In ESA, a word is represented as a column vector in the tf-idf matrix of the text corpus and a document is represented as the centroid of the vectors representing its words. Typicall, the text corpus is Wikipedia, though other corpora have been used.
Represent texts as weighted mix of predetermined set of natural concepts
Natrual concepts: Defined by humans, easily explained
Wikipedia titles are the source of the concepts.
Utilised machine learning techniques to build a Semantic Interpreter, this maps fragments of text wo wiki concepts (attribute vector of words weighted by TF-IDF)

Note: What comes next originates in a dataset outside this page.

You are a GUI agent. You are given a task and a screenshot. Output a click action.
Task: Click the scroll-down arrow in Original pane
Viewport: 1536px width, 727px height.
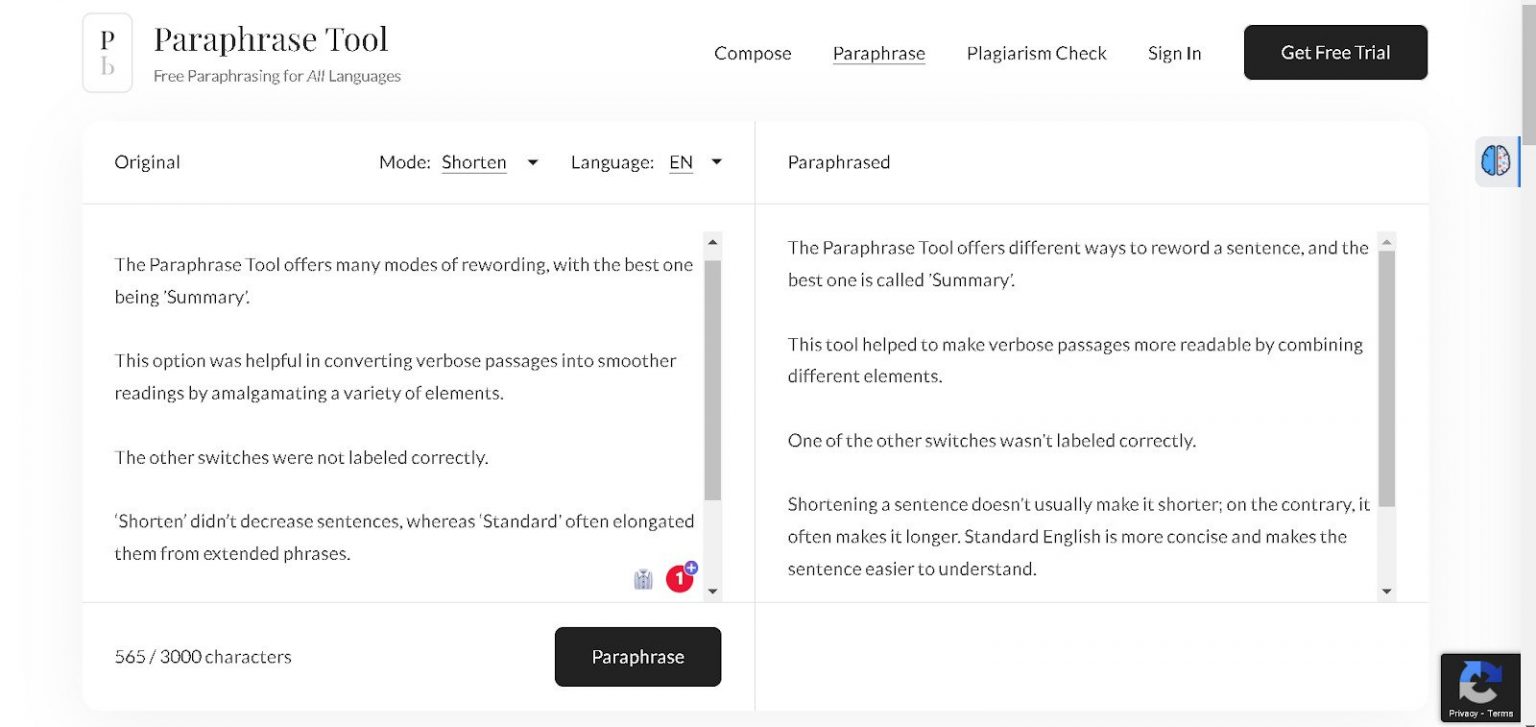click(712, 590)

Wikipedia is a large and diverse knowledge base where each article can be considered a distinct concepts. In Wikipedia based ESA, a concept is generated for each article. Each concept is then represented as a vector of the words which occur in the article, weighted by their tf-idf score.
Every Wikipedia article represents a concept.
The semantics of a word is the vector of its associations with Wikipedia concepts.
The meaning of any given word can then be represented as vector of that word’s relatedness, or “association weighting” to the Wikipedia based concepts.
"word" <concept1, weight1>, <concept2, weight2>, <concept3, weight3>...
"Mars" <planet, 0.90>, <Solar system, 0.85>, <jupiter, 0.30>...
Large documents are represented as a combination of individual word vectors derived from the words within a document. The resultant document vectors are known as “concept” vectors.
For example, a concept vector might look like this:
"Mars" <planet, 0.90>, <Solar system, 0.85>, <jupiter, 0.30>...
"explorer" <adventurer, 0.90>, <pioneer, 0.85> ...
...
...
Graphically, we can represent a concept vector as the centroid of the word vectors it is composed of. The image below illustrates the centroid of a set of vectors.
So, to compare how similar two phrases are we can create their concept vectors from their constituent word vectors and then compare the two, again using cosine similarity.